Problem to solve:
Each record that follows is to be reproduced character for character, pictures excepted.

Records:
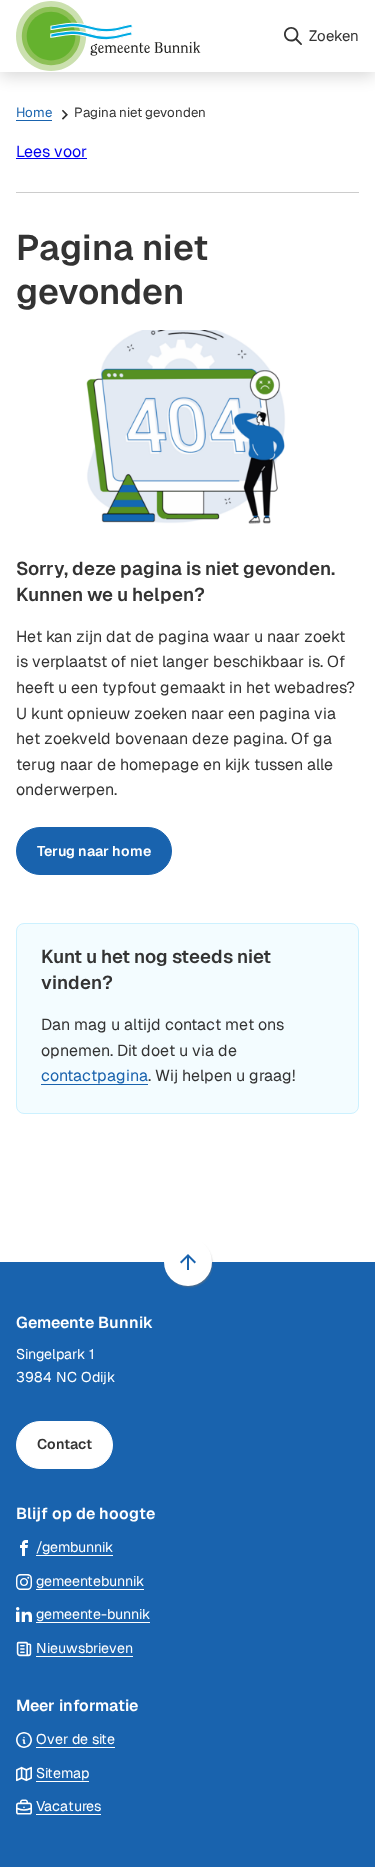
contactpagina (94, 1075)
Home (34, 112)
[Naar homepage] (140, 36)
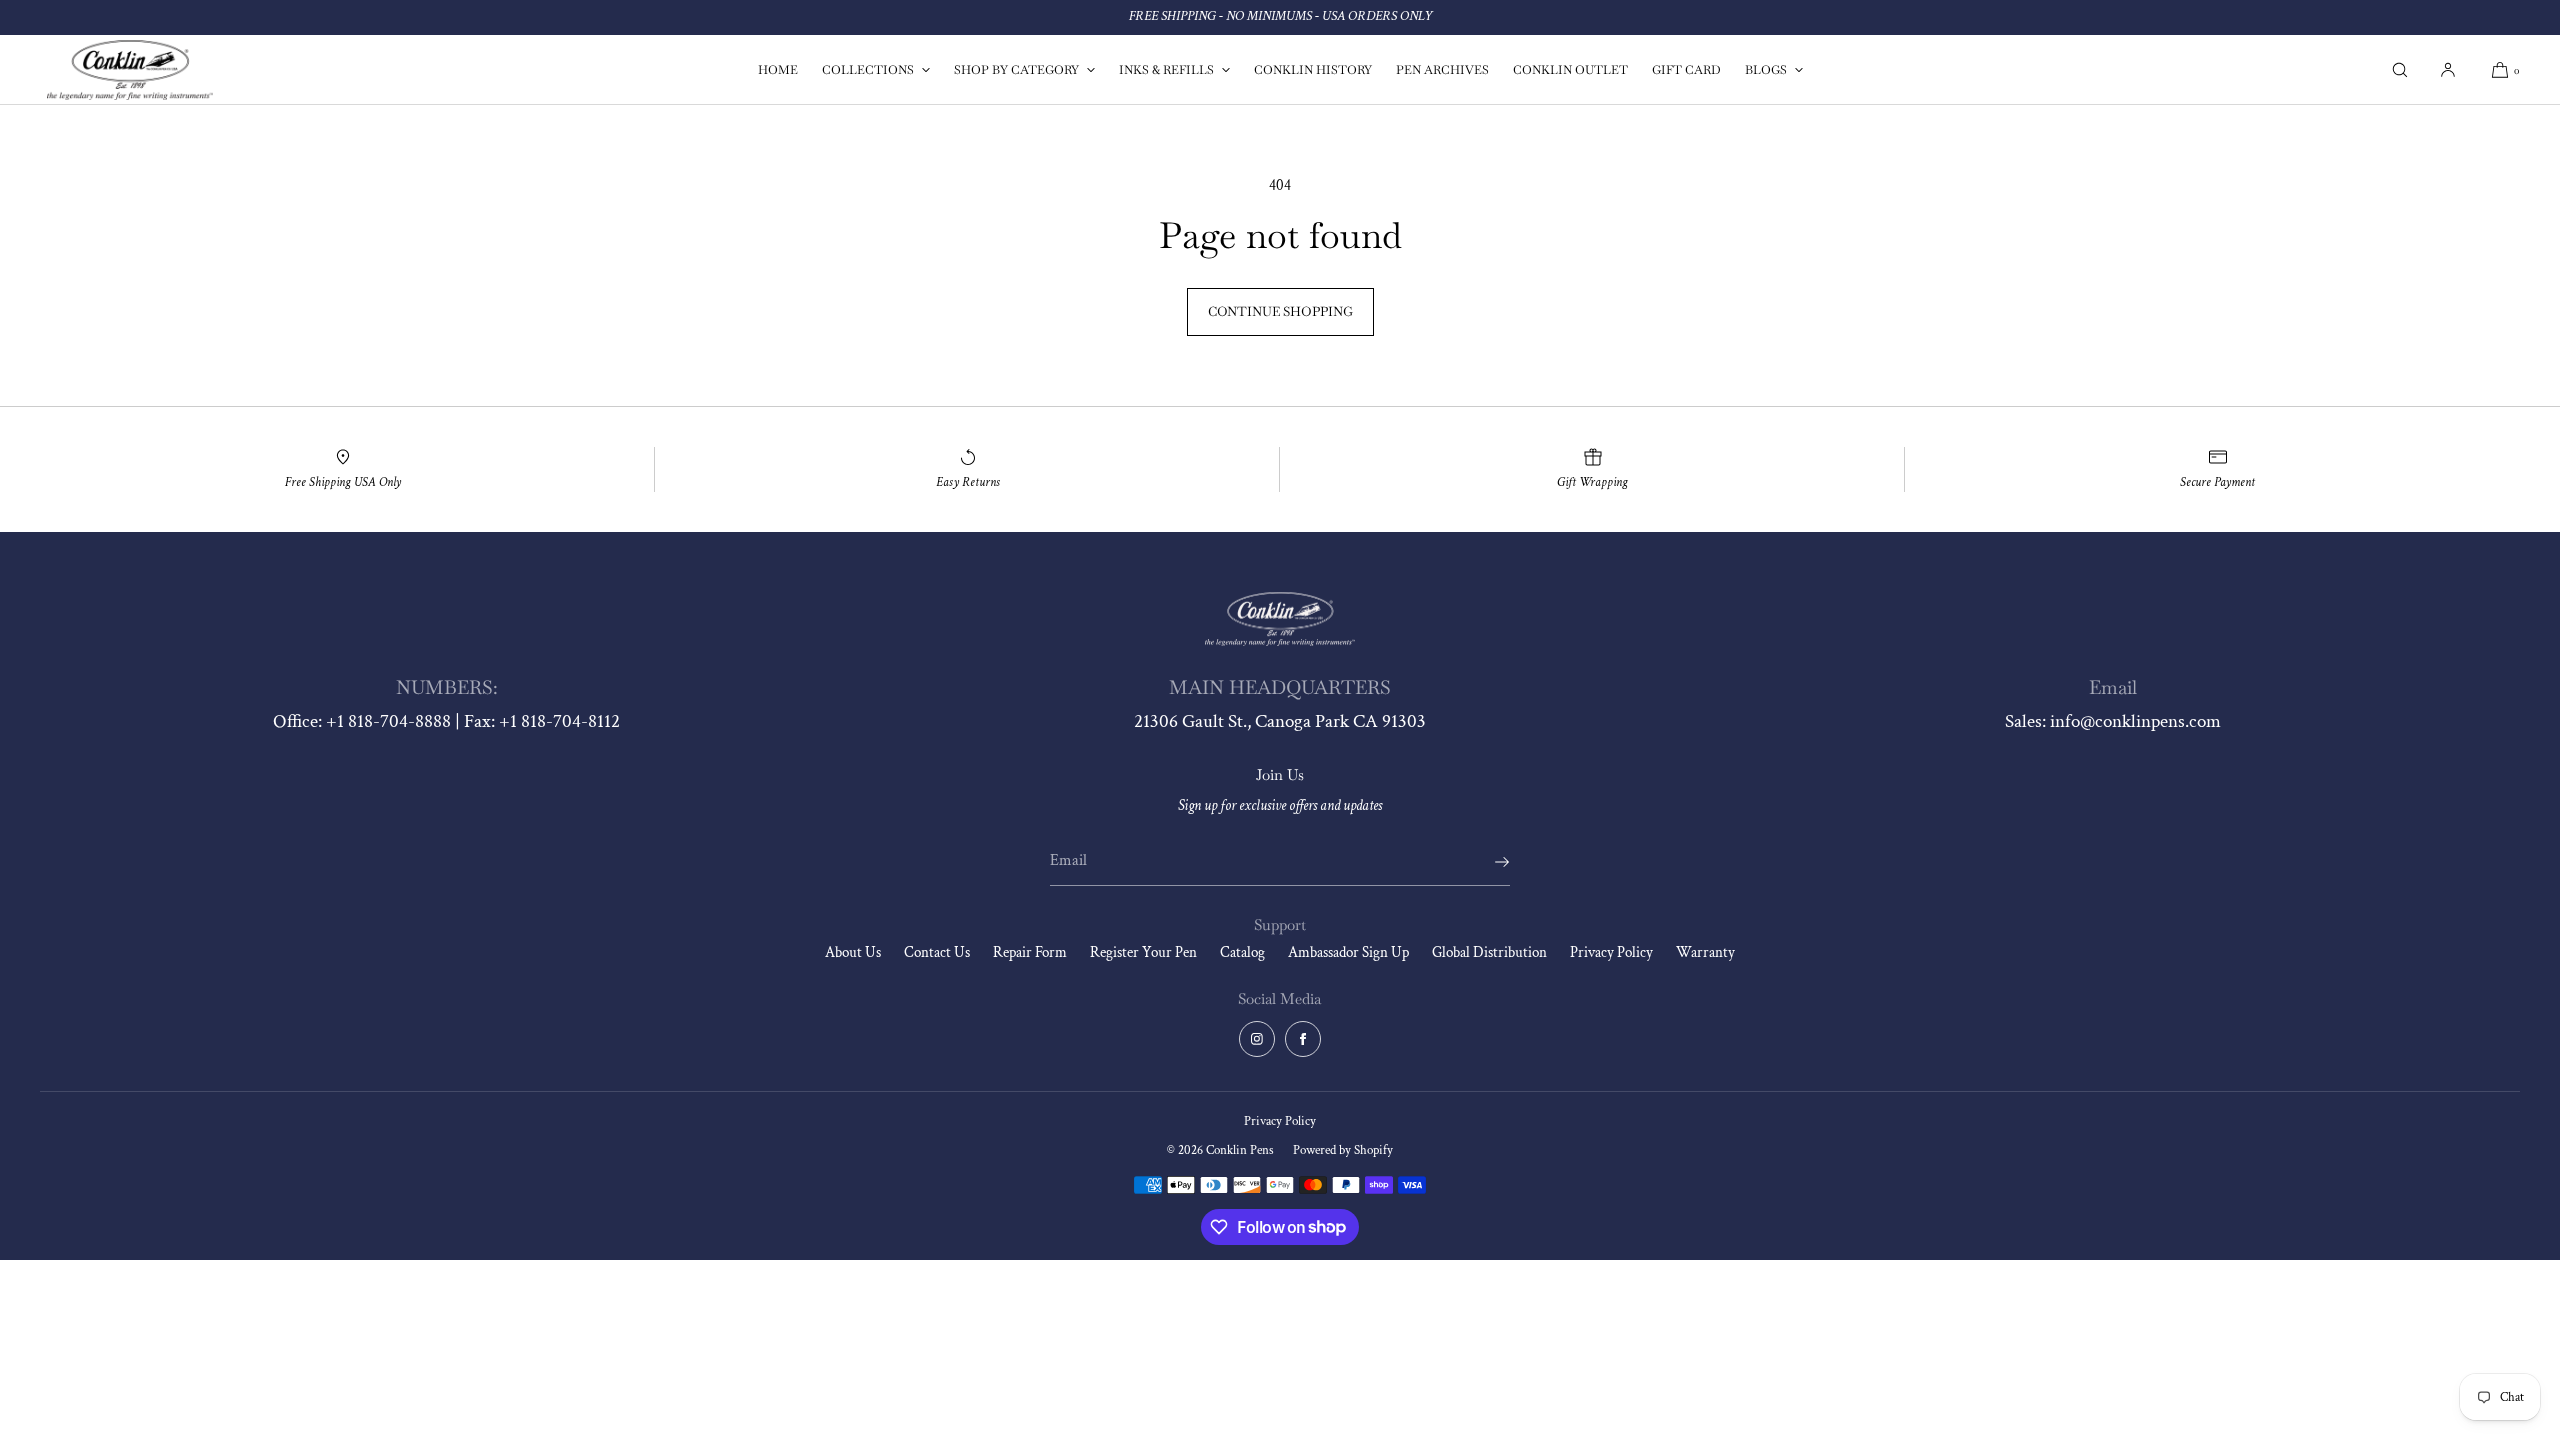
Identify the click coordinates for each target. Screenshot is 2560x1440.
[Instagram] (1257, 1039)
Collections (868, 70)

Result of this exercise:
contactpagina (94, 1075)
Home (34, 112)
[Naar homepage] (140, 36)
Identify the click coordinates for each target. Screenshot is 2560x1440.
[Instagram] (1257, 1039)
Collections (868, 70)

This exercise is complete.